How to Not Be the ‘Bad Internship’
Every college student has one. The cringingly uncomfortable, self-esteem questioning, coffee-grabbing internship that breaks them into the working world. I really do believe that these kinds of internships are lessening by the day as companies begin to come to their senses and respect the college students they bring in to their business homes. But just to be sure we’ve all moved past the archaic coffee-order-dictating internship of the dark ages, here are three ways to make sure your business is not some poor college student’s "bad internship" experience.
1) PAY them!
Interns are not free labor! If you do not have the budget to hire an intern right now, then don’t hire one. It doesn’t have to be much, minimum wage or at least a gas compensation stipend are better than no pay at all. If you are paying your intern in exchange for their work, they’ll be more likely to put forward their best effort. Plus, providing decent pay allows you to be more selective in the hiring process. You’ll get more applicants for a paid internship, so you’ll get to pick the best from a bigger crop of candidates.
2) Criticize constructively.
We’ve seen too many movies with too many sad interns crying in their dingy apartments or privately in a back room after a day of being ripped apart at the office (The Devil Wears Prada, anyone?). Why do they put up with it? Because though their confidence and self esteem is lessening by the hour, they put their trust in your company and ultimately you to know what’s best.
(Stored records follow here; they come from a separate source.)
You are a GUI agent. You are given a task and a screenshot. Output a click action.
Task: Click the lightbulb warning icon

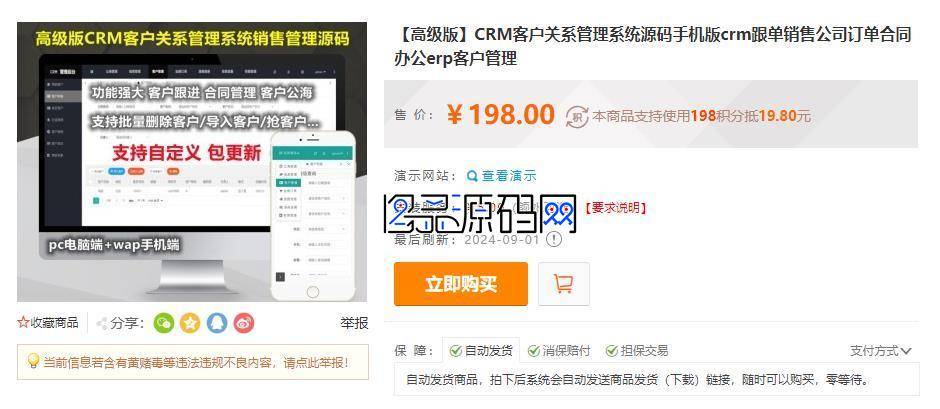(x=34, y=361)
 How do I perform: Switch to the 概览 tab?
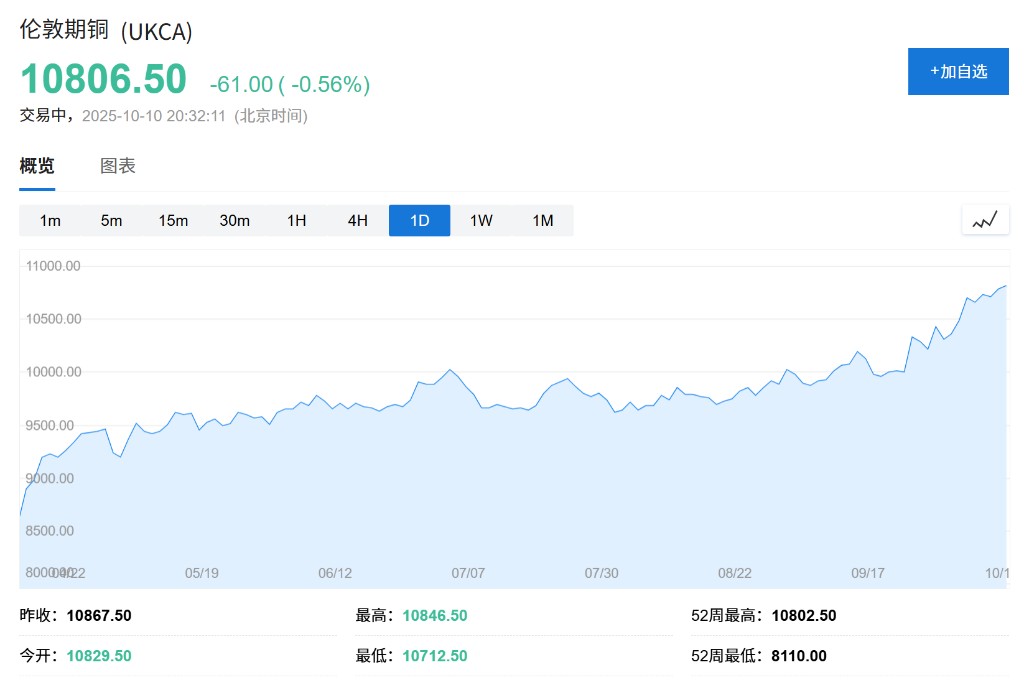(x=37, y=166)
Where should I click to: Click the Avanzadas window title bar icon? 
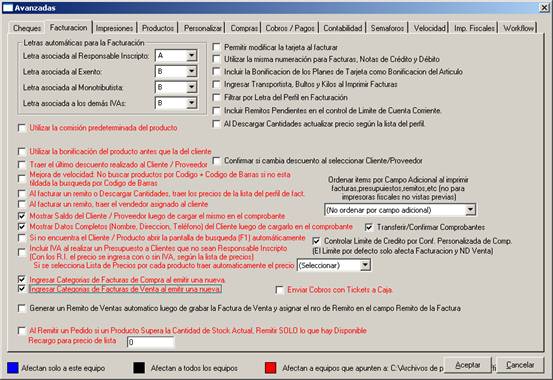tap(8, 7)
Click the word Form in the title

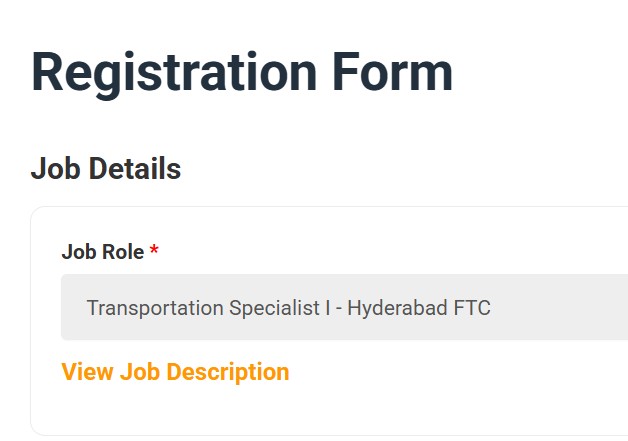point(390,73)
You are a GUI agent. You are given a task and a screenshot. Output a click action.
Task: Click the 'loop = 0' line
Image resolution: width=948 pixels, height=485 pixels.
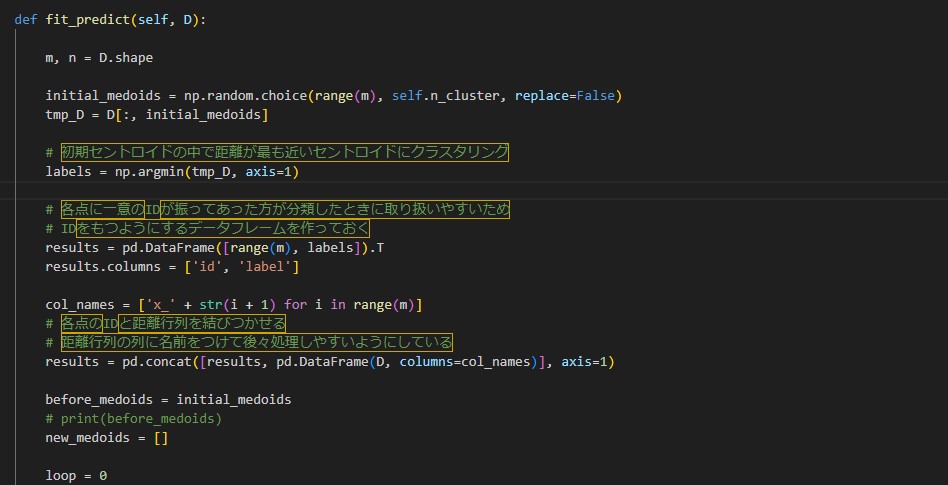coord(76,475)
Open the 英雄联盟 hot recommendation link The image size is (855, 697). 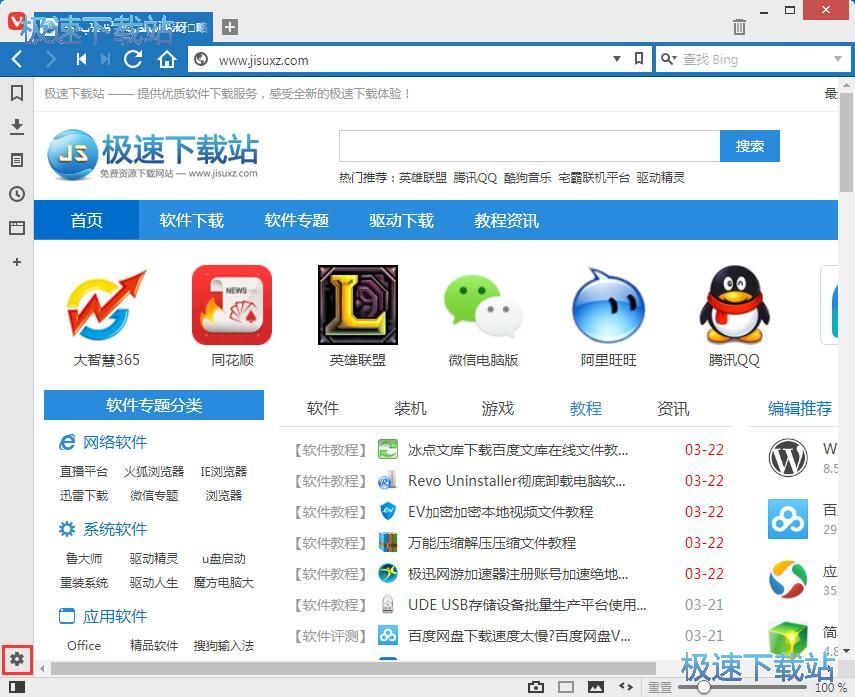click(x=423, y=178)
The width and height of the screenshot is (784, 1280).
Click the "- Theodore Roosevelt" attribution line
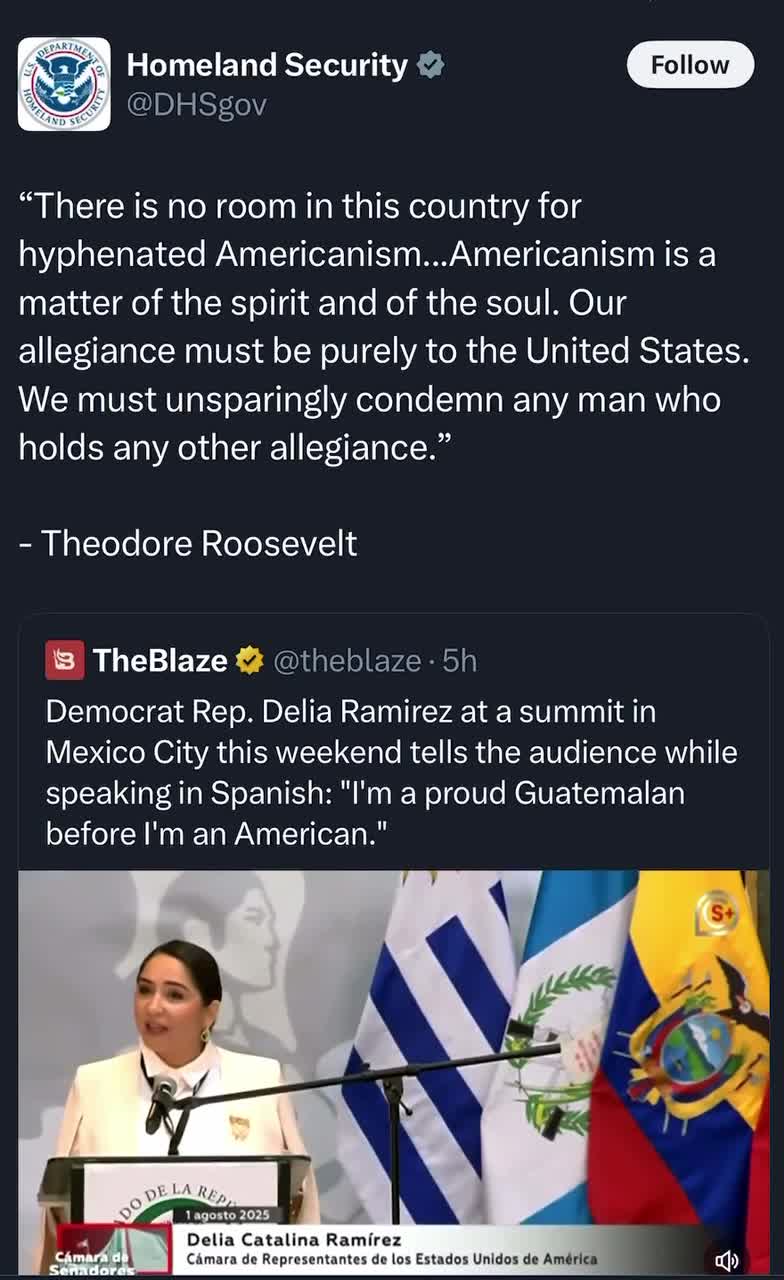point(188,543)
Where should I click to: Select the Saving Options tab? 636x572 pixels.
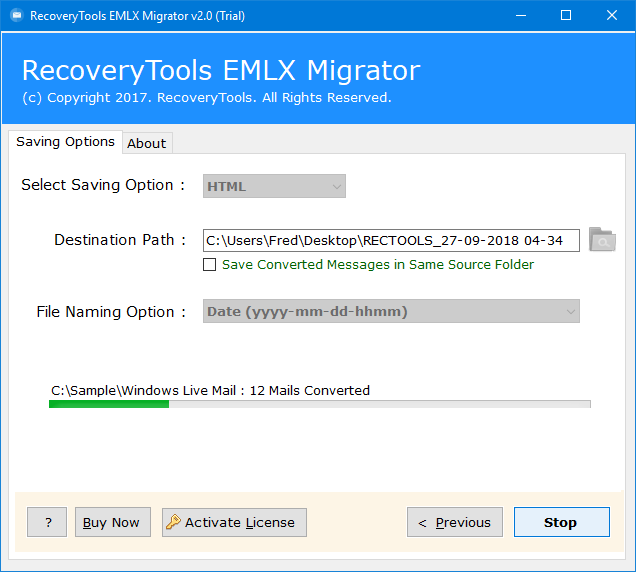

I’m not saying to avoid constructive criticism altogether - you should most definitely be giving your intern feedback as they are here to learn. Just do so in an objective manner. It will be expected to receive a lot of feedback especially early on into the internship, but as time goes on, the notes will lessen and the intern will hopefully have taken all of your tips into consideration and become a better worker for it.
3) No "busy work" tasks.
No coffee runs, no Laundromat pick-ups, and no excessive cleaning. If your business has previously survived without having someone pick up everyone breakfast every morning, then it can keep on surviving. However, if you have a typical breakfast pick-up rotation, by all means throw them in. Fair is fair. The goal is to make an intern feel like a part of the team, not below the team.